Stored records
•••

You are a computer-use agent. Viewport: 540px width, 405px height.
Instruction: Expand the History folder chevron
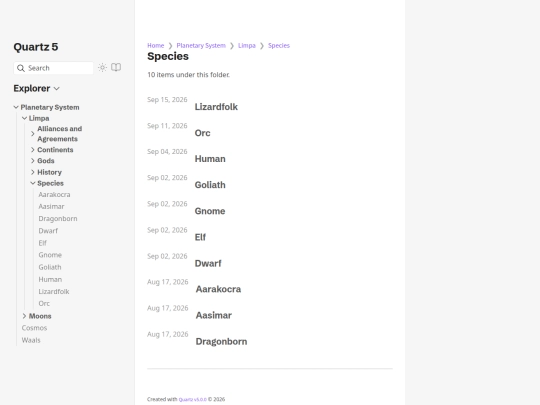pos(33,172)
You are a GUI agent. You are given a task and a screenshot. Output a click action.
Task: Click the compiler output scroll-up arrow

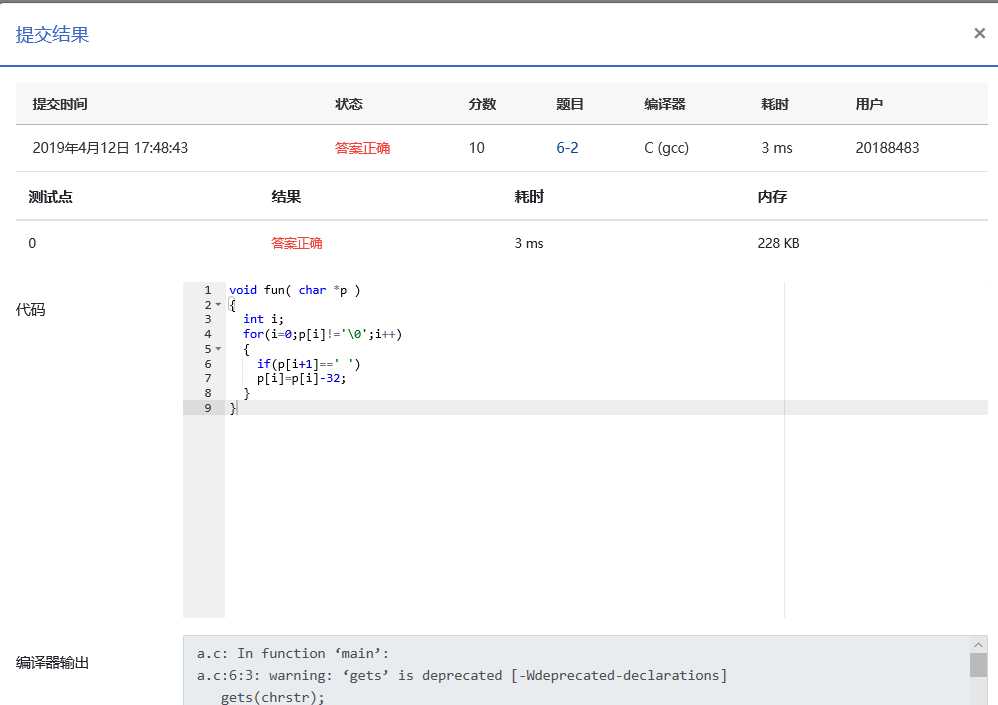tap(978, 645)
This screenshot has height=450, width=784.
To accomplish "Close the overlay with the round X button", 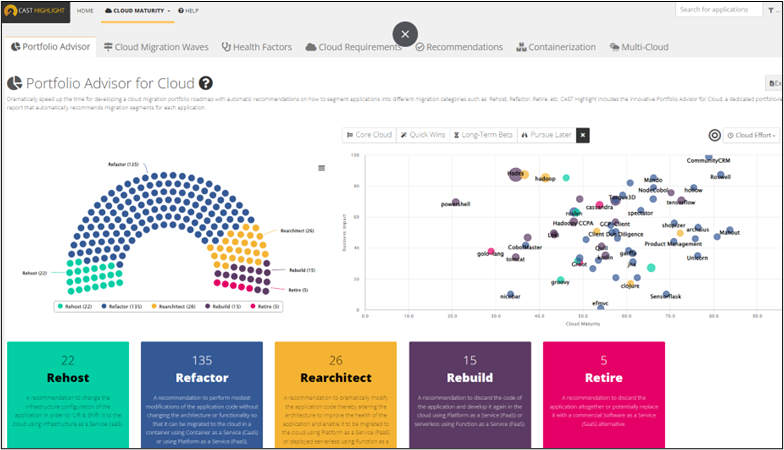I will point(405,34).
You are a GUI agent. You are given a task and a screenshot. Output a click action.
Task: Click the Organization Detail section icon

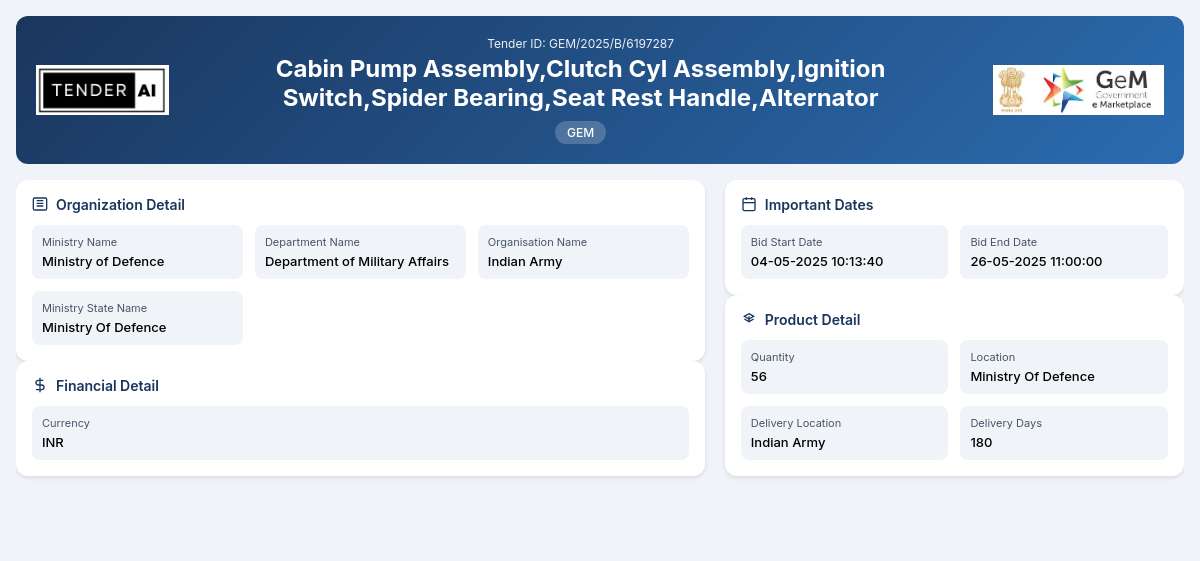(x=40, y=204)
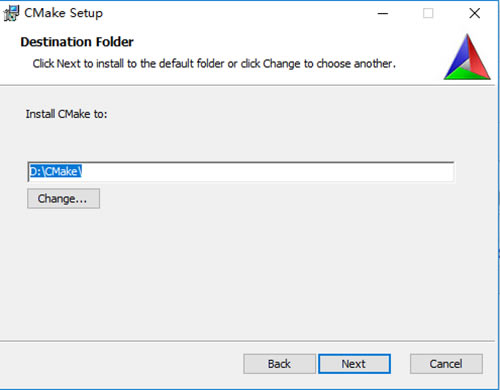The width and height of the screenshot is (500, 390).
Task: Click the "Install CMake to:" label
Action: tap(66, 114)
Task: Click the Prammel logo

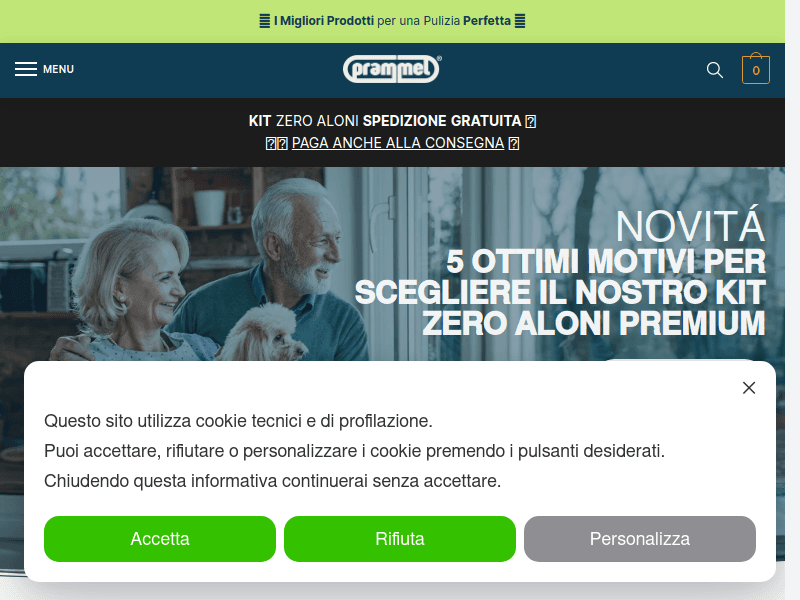Action: coord(392,69)
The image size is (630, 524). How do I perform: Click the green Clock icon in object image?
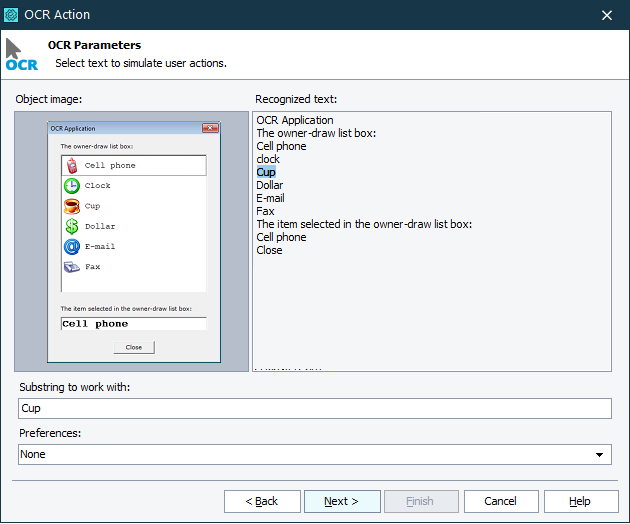72,186
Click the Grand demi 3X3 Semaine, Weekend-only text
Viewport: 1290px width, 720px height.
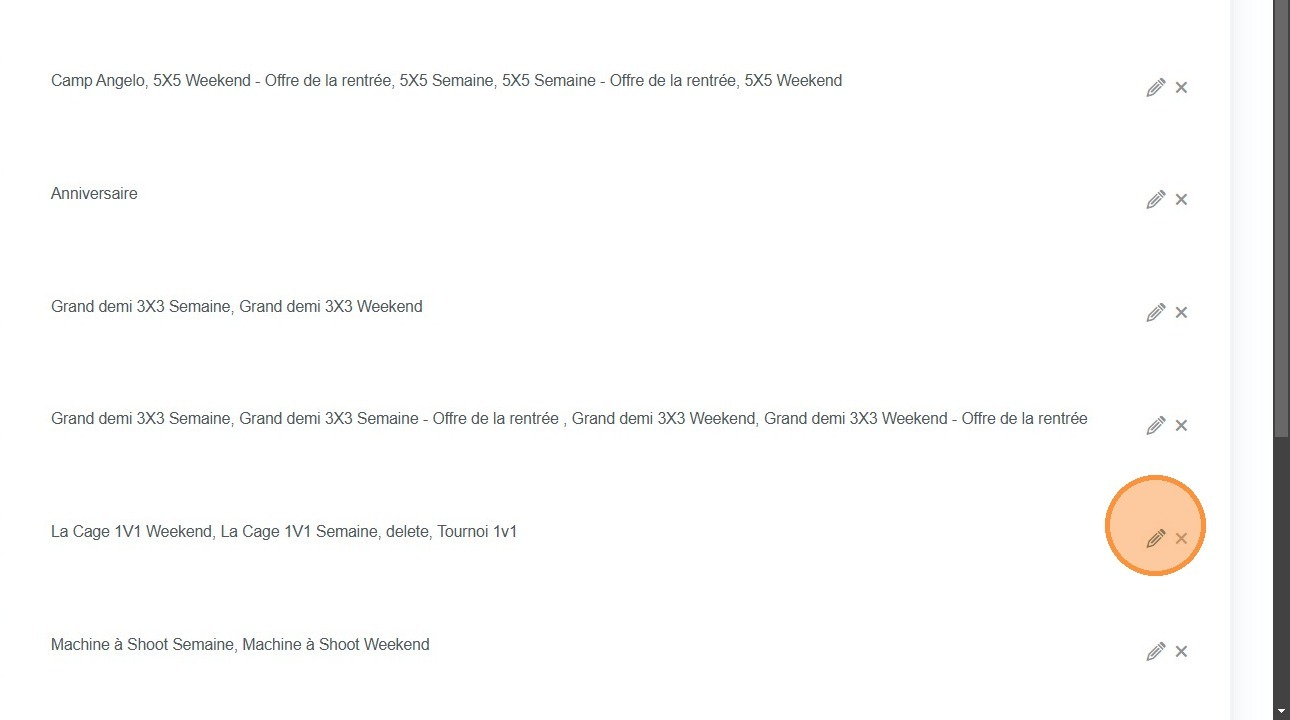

•••

(Task): Word for word, restate the lines from the one containing "Task: Click the Prammel logo" through the end of the entries. Do not include pictures.

(Task response):
Task: Click the Prammel logo

Action: coord(392,69)
The image size is (630, 524). How do I perform: Click the green Clock icon in object image?
72,186
Click the Grand demi 3X3 Semaine, Weekend-only text
Viewport: 1290px width, 720px height.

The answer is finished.